GetItem variants and error conventions

/* Returns borrowed reference; returns NULL without setting exception
when key is missing. Sets exception only on internal errors. */
PyObject *PyDict_GetItem(PyObject *mp, PyObject *key);

/* Returns borrowed reference; sets KeyError when key is missing,
sets other exceptions on hash or comparison errors. */
PyObject *PyDict_GetItemWithError(PyObject *mp, PyObject *key);

/* Returns borrowed reference; key must be a C string (converted
internally via PyUnicode_FromString). */
PyObject *PyDict_GetItemString(PyObject *dp, const char *key);

The distinction between PyDict_GetItem and PyDict_GetItemWithError is important for correctness. PyDict_GetItem swallows exceptions raised by __hash__ or __eq__, returning NULL silently. Code that uses it cannot distinguish "key not found" from "hash raised an exception." PyDict_GetItemWithError is the safe form and is preferred in new CPython code since 3.2.

PyDict_Next iteration protocol

int PyDict_Next(PyObject *mp, Py_ssize_t *ppos, PyObject **pkey,
PyObject **pvalue);

*ppos must be initialized to 0 before the first call. Each successful call sets *pkey and *pvalue to borrowed references and advances *ppos. Returns 0 when iteration is exhausted. The dict must not be mutated during iteration; doing so produces undefined behavior (the internal index array may be reallocated).

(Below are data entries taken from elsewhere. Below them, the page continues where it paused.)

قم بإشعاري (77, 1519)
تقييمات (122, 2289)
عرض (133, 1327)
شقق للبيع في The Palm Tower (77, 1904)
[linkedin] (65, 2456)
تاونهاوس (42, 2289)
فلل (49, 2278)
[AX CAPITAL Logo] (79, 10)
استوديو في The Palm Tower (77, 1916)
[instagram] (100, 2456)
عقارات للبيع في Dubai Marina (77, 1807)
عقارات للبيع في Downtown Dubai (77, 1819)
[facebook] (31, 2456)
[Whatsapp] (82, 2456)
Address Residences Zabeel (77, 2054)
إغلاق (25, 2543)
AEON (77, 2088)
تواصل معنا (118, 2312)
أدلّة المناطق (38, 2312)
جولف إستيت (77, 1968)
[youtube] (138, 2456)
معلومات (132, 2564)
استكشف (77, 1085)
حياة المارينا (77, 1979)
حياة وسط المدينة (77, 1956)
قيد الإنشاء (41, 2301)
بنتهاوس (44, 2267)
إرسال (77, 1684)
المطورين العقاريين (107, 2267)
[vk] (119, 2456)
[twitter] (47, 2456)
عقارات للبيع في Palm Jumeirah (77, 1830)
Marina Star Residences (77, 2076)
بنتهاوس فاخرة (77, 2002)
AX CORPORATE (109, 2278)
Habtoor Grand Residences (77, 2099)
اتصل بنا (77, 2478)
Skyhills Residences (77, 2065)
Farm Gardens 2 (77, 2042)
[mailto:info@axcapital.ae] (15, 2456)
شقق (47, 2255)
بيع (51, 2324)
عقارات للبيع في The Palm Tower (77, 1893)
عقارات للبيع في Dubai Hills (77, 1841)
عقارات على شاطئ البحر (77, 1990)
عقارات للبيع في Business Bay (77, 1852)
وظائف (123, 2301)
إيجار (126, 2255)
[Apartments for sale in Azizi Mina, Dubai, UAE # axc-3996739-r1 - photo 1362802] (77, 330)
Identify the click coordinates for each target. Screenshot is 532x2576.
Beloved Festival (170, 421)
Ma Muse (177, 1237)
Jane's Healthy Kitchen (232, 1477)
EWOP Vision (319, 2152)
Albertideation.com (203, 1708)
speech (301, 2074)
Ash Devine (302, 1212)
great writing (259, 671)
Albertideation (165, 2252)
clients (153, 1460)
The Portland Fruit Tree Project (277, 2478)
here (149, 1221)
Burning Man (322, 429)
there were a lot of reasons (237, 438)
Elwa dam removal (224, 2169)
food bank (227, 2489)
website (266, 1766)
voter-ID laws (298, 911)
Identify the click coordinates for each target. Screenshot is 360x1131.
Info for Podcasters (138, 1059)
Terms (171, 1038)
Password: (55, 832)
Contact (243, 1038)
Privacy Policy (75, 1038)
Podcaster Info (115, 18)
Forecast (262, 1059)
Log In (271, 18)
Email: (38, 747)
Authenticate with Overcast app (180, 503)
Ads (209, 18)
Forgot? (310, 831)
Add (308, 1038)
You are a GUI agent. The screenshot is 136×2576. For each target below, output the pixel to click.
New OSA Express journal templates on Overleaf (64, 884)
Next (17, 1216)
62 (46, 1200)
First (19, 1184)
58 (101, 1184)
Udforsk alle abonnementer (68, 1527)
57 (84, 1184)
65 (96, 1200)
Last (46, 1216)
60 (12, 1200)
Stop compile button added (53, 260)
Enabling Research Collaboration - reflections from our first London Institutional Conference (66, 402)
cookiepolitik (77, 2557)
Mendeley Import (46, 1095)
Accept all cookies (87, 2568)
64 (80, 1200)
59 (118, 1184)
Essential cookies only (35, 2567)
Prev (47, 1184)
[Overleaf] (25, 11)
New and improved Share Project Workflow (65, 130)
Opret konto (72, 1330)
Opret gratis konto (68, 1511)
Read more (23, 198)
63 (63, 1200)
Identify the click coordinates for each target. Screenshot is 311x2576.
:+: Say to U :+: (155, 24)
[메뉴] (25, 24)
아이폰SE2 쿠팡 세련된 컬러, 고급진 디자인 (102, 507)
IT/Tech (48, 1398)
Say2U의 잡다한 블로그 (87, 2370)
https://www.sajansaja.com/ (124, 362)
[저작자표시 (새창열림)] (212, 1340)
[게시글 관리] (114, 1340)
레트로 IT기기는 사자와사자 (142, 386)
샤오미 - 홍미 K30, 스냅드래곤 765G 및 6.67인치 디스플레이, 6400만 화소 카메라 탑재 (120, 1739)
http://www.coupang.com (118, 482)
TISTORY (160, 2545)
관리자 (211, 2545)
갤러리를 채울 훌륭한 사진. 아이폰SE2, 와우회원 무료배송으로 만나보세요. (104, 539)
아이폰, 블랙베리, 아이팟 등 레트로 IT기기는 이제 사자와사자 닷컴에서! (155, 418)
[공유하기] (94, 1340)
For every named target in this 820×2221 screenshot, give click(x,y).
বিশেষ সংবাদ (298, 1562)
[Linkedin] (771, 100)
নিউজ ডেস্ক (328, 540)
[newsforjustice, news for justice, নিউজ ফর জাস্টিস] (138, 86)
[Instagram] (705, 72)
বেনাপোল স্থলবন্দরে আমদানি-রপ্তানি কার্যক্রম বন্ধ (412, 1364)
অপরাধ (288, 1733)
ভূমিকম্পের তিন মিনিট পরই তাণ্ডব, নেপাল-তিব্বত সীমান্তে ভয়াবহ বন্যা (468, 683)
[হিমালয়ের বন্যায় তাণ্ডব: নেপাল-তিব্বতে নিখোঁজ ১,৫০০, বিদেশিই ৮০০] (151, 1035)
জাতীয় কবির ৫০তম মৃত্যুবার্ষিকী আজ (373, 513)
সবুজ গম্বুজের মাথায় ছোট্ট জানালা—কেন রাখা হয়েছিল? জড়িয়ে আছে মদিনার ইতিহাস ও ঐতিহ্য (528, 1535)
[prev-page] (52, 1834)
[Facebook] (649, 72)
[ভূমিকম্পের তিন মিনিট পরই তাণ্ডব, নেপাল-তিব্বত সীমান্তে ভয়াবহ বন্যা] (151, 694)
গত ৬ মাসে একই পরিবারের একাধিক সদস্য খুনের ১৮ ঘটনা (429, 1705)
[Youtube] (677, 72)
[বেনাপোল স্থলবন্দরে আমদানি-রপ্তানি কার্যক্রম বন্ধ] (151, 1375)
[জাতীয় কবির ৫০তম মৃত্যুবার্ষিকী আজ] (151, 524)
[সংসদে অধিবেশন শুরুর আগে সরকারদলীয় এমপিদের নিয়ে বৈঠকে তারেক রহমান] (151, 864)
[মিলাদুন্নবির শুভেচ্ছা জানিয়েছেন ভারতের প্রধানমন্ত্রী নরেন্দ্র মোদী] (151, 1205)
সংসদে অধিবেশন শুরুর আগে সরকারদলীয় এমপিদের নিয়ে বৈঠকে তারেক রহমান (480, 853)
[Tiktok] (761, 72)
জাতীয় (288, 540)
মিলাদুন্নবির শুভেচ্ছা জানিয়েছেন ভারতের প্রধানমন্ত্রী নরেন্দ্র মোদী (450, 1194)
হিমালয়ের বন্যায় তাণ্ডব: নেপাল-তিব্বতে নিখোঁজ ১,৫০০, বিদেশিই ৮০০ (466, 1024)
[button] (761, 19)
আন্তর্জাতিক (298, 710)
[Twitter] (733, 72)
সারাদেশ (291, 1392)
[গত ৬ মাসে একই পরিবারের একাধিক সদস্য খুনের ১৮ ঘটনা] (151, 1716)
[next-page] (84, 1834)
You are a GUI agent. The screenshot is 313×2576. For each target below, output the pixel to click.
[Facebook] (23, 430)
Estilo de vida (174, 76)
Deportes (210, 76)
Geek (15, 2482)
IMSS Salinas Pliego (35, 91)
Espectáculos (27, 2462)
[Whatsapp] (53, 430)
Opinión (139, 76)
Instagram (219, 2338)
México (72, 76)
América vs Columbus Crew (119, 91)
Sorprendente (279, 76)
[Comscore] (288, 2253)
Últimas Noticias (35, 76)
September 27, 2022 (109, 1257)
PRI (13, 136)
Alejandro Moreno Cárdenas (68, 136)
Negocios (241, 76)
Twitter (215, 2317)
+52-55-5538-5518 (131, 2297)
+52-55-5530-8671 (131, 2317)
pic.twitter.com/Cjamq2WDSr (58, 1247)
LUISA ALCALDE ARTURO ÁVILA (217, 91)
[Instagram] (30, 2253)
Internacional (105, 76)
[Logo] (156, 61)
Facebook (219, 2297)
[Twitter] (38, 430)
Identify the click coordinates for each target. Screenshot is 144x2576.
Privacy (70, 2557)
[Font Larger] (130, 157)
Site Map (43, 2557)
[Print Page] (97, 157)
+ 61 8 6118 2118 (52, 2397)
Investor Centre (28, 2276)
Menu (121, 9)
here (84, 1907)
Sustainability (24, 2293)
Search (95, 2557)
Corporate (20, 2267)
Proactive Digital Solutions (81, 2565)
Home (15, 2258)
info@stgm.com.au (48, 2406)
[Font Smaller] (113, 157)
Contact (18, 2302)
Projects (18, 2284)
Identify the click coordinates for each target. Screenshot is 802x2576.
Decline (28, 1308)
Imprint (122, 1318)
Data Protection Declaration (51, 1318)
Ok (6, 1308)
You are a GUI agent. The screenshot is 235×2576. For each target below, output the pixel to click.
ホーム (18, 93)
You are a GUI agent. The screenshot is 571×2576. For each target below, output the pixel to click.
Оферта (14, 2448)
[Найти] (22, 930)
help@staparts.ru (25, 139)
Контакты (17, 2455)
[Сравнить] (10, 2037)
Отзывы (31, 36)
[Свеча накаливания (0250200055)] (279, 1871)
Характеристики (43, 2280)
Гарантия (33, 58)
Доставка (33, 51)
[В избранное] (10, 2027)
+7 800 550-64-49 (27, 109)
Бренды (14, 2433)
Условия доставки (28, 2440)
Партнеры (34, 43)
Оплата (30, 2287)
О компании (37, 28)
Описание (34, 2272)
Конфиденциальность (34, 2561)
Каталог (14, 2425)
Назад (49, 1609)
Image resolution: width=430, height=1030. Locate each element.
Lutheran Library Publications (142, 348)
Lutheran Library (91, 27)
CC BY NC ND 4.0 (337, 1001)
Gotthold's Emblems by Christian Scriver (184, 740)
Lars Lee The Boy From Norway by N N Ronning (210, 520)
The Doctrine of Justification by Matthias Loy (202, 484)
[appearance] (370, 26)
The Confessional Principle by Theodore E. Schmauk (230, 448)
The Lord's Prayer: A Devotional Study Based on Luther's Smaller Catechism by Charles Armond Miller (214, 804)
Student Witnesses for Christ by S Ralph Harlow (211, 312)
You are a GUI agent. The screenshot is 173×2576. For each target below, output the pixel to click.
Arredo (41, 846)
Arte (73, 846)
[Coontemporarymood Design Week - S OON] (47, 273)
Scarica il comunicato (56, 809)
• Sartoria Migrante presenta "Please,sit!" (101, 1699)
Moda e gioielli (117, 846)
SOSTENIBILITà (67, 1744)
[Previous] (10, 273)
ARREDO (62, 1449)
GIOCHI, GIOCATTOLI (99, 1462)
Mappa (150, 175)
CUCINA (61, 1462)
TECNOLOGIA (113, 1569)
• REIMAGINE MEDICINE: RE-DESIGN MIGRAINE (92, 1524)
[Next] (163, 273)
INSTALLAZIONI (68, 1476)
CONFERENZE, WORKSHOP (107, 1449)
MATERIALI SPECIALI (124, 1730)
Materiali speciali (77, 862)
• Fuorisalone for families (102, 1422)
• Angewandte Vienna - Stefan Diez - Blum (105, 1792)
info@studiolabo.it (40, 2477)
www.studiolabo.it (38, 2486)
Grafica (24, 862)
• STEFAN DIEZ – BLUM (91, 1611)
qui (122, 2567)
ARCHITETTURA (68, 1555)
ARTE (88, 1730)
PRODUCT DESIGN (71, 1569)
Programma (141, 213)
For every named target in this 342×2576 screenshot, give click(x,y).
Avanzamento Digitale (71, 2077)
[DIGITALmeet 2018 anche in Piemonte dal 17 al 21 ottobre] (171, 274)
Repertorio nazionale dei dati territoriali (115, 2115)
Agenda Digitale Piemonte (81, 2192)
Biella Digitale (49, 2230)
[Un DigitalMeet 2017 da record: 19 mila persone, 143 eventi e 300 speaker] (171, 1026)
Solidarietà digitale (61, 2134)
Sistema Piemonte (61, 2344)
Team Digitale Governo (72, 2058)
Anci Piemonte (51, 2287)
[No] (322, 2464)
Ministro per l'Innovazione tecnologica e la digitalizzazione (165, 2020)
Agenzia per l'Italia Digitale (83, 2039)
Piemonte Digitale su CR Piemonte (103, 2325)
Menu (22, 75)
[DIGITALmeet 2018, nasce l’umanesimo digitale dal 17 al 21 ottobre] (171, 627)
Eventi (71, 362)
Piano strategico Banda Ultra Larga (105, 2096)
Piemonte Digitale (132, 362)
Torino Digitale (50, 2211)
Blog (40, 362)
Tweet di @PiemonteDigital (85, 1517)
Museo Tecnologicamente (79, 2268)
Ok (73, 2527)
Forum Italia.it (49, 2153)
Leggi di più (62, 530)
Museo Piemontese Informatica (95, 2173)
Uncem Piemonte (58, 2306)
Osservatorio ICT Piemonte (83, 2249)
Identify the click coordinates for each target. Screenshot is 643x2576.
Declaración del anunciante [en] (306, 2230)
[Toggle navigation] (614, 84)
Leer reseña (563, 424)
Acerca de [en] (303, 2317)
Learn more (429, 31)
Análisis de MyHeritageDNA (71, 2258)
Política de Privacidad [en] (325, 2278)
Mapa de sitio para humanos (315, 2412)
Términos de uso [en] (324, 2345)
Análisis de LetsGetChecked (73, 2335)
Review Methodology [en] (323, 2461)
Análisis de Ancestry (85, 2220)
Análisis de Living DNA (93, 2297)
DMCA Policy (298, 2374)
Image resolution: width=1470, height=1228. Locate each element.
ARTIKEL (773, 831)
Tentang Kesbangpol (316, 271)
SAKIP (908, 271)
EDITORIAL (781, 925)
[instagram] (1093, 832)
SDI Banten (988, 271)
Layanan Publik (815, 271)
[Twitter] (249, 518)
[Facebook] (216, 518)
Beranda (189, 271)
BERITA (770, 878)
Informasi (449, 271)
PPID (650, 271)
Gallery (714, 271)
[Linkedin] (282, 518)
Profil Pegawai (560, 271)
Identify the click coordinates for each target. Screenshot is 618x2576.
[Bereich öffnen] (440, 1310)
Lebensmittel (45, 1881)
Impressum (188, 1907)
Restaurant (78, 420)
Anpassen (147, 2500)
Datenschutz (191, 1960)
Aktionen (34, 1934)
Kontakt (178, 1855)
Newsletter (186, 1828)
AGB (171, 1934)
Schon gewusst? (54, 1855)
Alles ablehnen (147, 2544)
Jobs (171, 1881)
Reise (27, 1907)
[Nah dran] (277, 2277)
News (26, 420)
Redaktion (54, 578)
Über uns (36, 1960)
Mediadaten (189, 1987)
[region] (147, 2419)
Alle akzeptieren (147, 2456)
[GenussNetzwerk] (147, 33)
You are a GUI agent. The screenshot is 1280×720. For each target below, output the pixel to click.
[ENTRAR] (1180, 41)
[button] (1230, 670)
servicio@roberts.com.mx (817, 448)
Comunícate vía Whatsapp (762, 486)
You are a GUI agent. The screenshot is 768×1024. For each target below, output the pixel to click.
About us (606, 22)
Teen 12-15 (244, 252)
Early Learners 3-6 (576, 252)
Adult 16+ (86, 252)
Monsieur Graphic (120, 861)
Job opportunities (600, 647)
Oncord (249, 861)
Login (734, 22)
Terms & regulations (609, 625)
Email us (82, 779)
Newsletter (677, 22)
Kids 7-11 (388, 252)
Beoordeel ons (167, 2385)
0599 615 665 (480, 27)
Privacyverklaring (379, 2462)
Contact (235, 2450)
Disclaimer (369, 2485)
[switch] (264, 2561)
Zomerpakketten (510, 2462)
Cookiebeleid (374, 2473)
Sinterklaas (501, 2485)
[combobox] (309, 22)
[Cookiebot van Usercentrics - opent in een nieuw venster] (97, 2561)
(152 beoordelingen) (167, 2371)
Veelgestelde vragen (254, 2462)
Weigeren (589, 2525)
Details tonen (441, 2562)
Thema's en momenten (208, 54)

The protocol is used by PyDict_Merge and by several stdlib modules that need to iterate without constructing a temporary list.

Merge and update flags

int PyDict_Merge(PyObject *a, PyObject *b, int override);
int PyDict_Update(PyObject *a, PyObject *b);
int PyDict_MergeFromSeq2(PyObject *d, PyObject *seq2, int override);

override controls conflict resolution: 0 means skip existing keys (equivalent to setdefault semantics), 1 means overwrite existing keys (equivalent to dict.update semantics), and 2 means raise ValueError on duplicate keys (used by the **kwargs merge in the eval loop to catch duplicate keyword arguments in a function call).

PyDict_Update(a, b) is a thin wrapper around PyDict_Merge(a, b, 1). PyDict_MergeFromSeq2 accepts any iterable of key-value pairs (matching dict([(k, v), ...]) semantics) and applies the same override flag.

gopy notes

  • objects/dict.go implements combined-table storage only. Split-table optimization is not yet ported; ma_values is always treated as NULL.
  • ma_version_tag is ported as a uint64 field and is incremented in every mutating method. Inline cache invalidation in the eval loop reads it via DictVersionTag().
  • PyDict_GetItem silent-exception semantics are reproduced by a getItemNoError helper that discards KeyError but propagates all other errors, matching CPython's behavior.
  • PyDict_Next is ported in objects/dict_iter.go using a position index into the internal entries slice. The no-mutation-during-iteration requirement is documented but not enforced at runtime.
  • The override=2 path for PyDict_Merge is ported in objects/dict_mutate.go and is exercised by the CALL opcode's keyword-argument merging in vm/eval_call.go.